Featured Updates to the NCCN Guidelines

Amye Tevaarwerk, Crystal S. Denlinger, Tara Sanft, Shannon M. Ansbaugh, Saro Armenian, K. Scott Baker, Gregory Broderick, Andrew Day, Wendy Demark-Wahnefried, Kristin Dickinson, Debra L. Friedman, Patricia Ganz, Mindy Goldman, Norah Lynn Henry, Christine Hill-Kayser, Melissa Hudson, Nazanin Khakpour, Divya Koura, Allison L. McDonough, Michelle Melisko, Kathi Mooney, Halle C.F. Moore, Natalie Moryl, Javid J. Moslehi, Tracey O’Connor, Linda Overholser, Electra D. Paskett, Chirayu Patel, Lindsay Peterson, William Pirl, M. Alma Rodriguez, Kathryn J. Ruddy, Lidia Schapira, Lillie Shockney, Sophia Smith, Karen L. Syrjala, Phyllis Zee, Nicole R. McMillian, and Deborah A. Freedman-Cass

The NCCN Guidelines for Survivorship are intended to help healthcare professionals working with cancer survivors to ensure that each survivor’s complex and varied needs are addressed.

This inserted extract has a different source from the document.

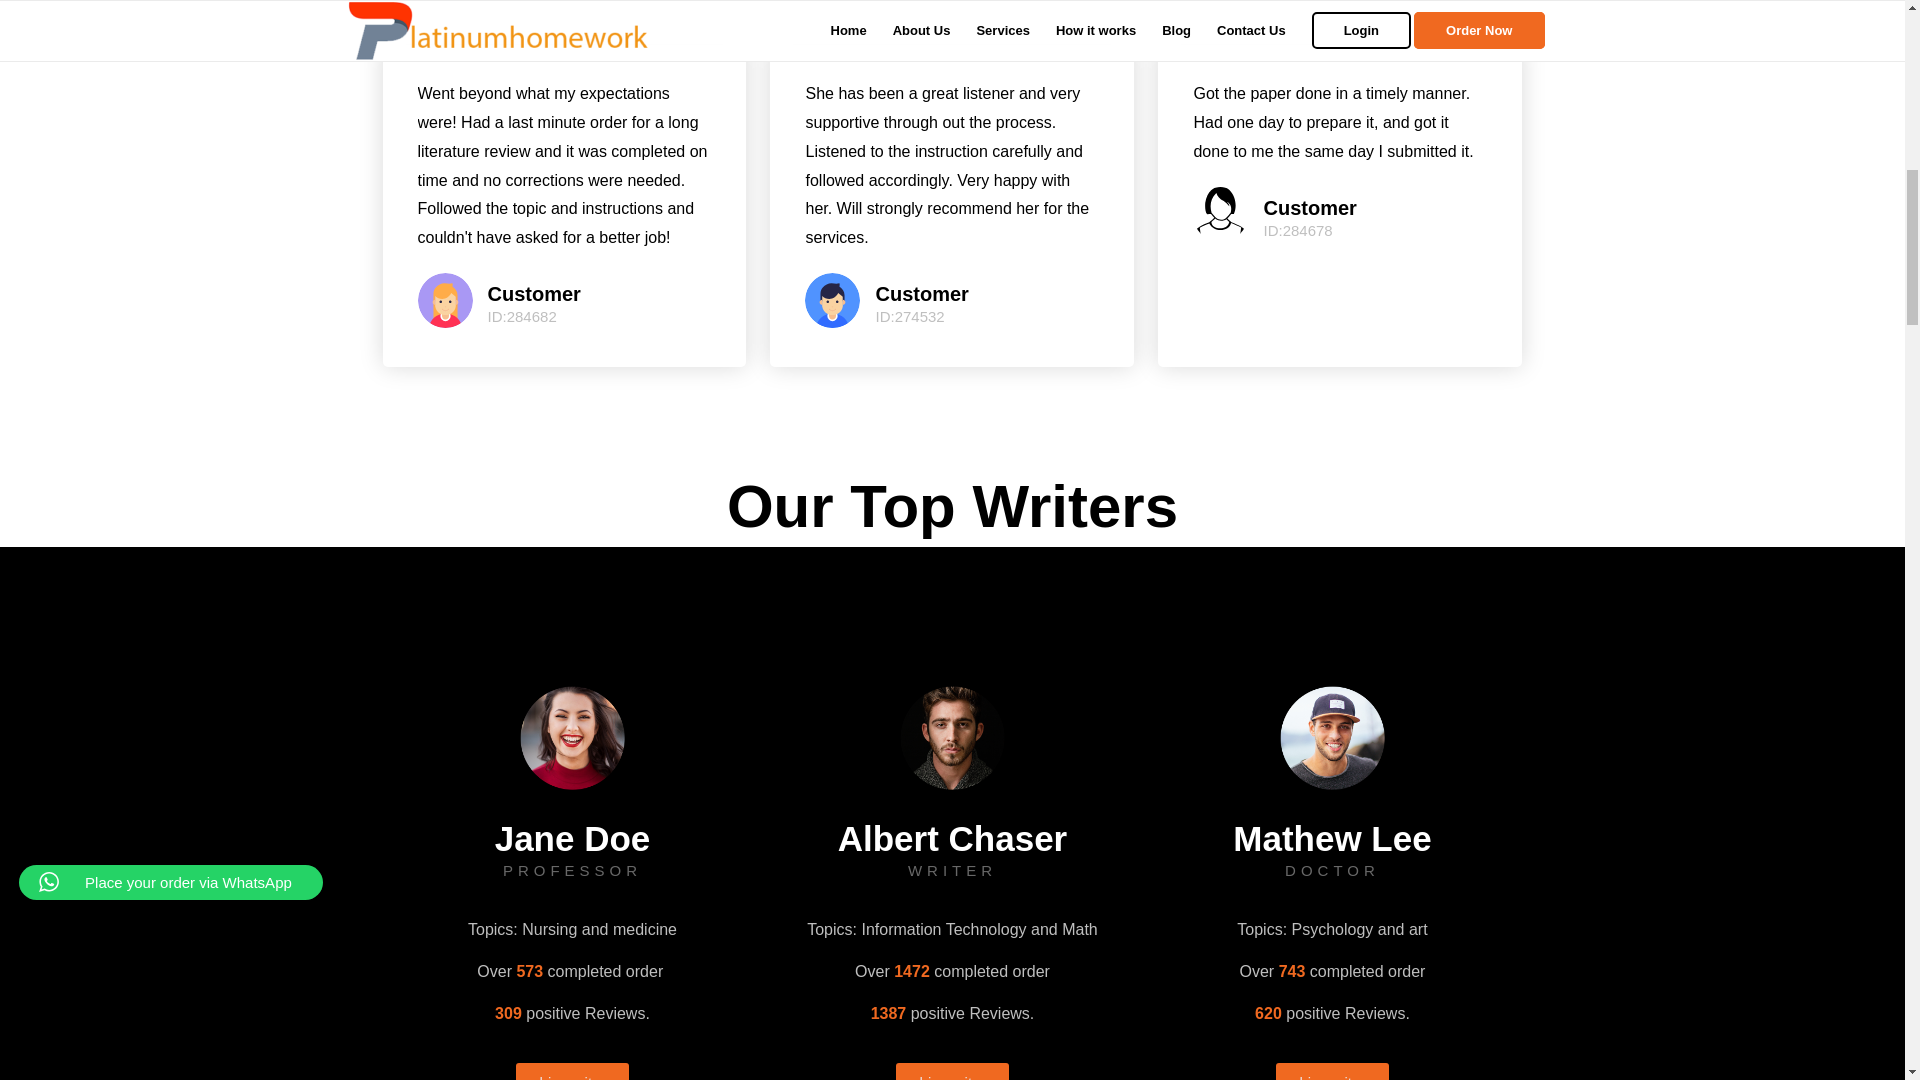 This screenshot has width=1920, height=1080. What do you see at coordinates (1220, 214) in the screenshot?
I see `Assignment writing services` at bounding box center [1220, 214].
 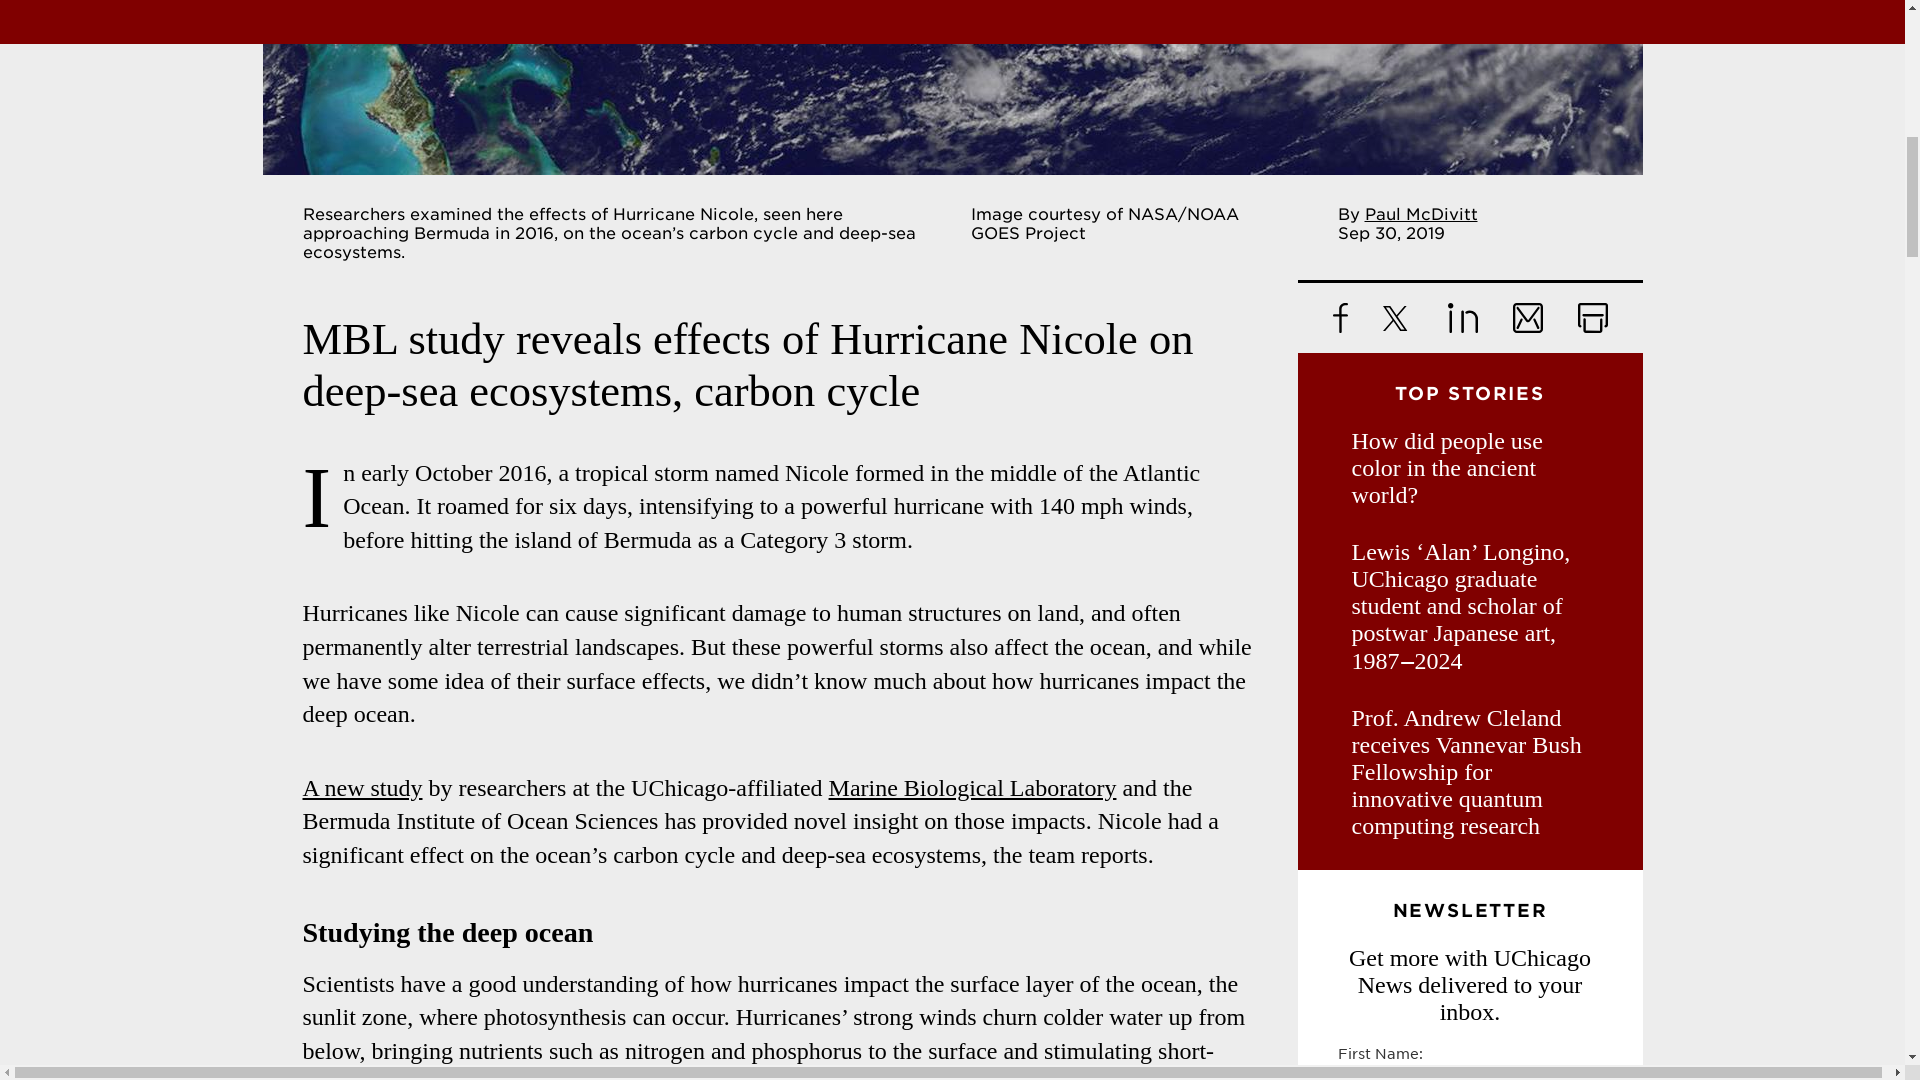 What do you see at coordinates (973, 788) in the screenshot?
I see `Marine Biological Laboratory` at bounding box center [973, 788].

The Guidelines provide screening, evaluation, and treatment recommendations for consequences of adult-onset cancer and its treatment; recommendations to help promote healthful lifestyle behaviors, weight management, and immunizations in survivors; and a framework for care coordination. This article summarizes the recommendations regarding employment and return to work for cancer survivors that were added in the 2021 version of the NCCN Guidelines.